Tag Archives: Nonverbal Communication

Observation and Reflection on Affective Experience and Communication

“Civilization seems to require that we inhibit the free play of our emotions, and many have wondered what consequences such emotional inhibition might have.”  (Gross & Levenson, 1997, p. 95)  The word feeling is another word for emotion, and emotions represent the well from which many of our thoughts and actions flow.  “If we can identify and sort out clients’ feelings, we have a foundation for further action.”  (Ivey, Ivey, & Zalaquett, 2010, p. 190)  That further action, if there is to be any, should represent clarification of what has been dubbed “affective experience.”  In my view, that affective experience, properly channeled, is like channeling the flow from an artesian well.  If we are successful “the client will experience and understand their emotional state more fully and talk in more depth about feelings” or emotions.  (Ivey et al., 2010, p. 172)  In essence, clients tap the well of emotion that swells up inside of them… and the release of that pressure will result in both verbal and nonverbal expression.
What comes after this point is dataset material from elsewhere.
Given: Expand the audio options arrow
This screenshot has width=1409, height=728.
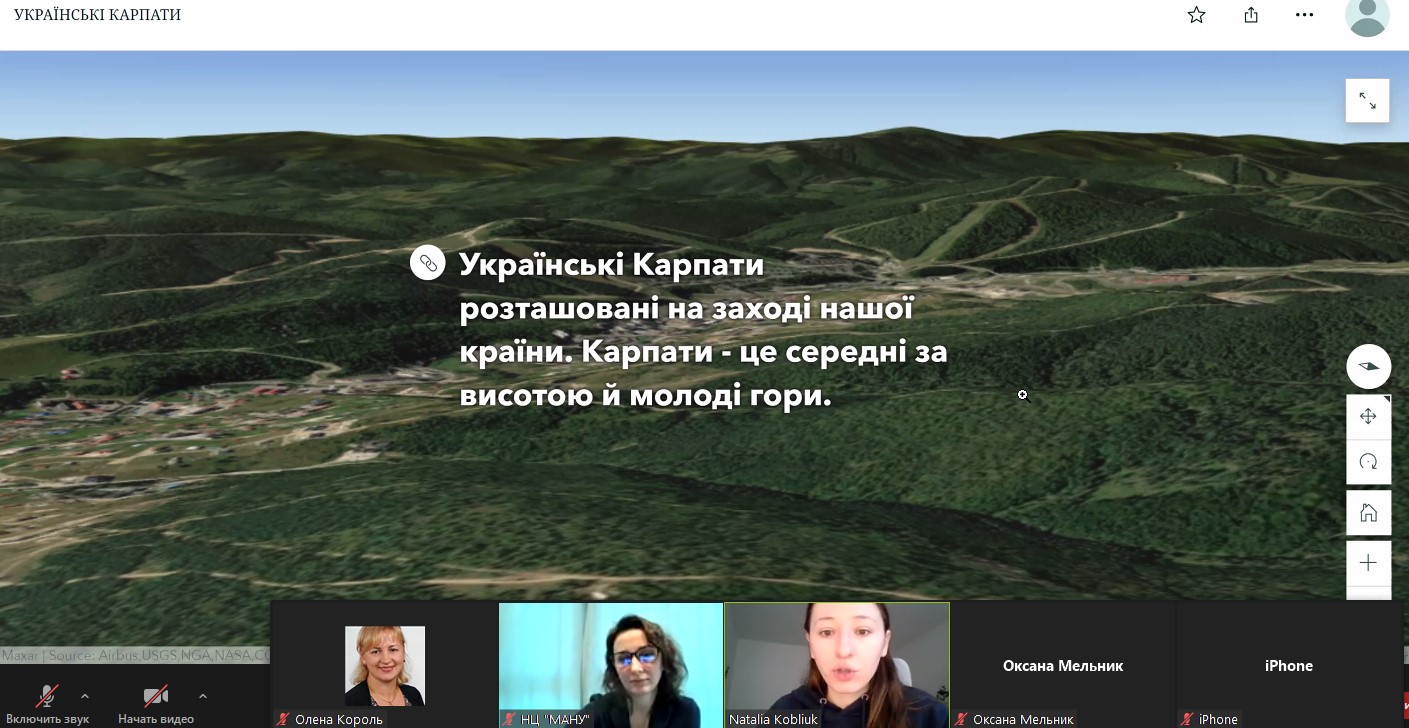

If we succeed in tapping the well of emotion, the resulting flow of verbal and nonverbal expression of emotion allows us to functionally guide a client through a liquid reenactment of emotion experience.  “Human change and development is often rooted in emotional experience.”  (Ivey et al., 2010, p. 180)  Meaningful change, in my opinion, is difficult to obtain without addressing the emotions that will be leveraged to drive and guide that change… although difficulty dealing with emotions is not an insurmountable issue.  Research seems to support the view that difficulty or discomfort with emotional expression is less important than the bond between therapist and client.  In the same study, perception of treatment helpfulness was also capable of overcoming discomfort with emotional expression. (Cusack, Deane, Wilson, & Ciarrochi, 2006)  While emotions and feelings remain central to our profession, the efficacy of the treatment and the professional relationship continue to trump their significance in some circles.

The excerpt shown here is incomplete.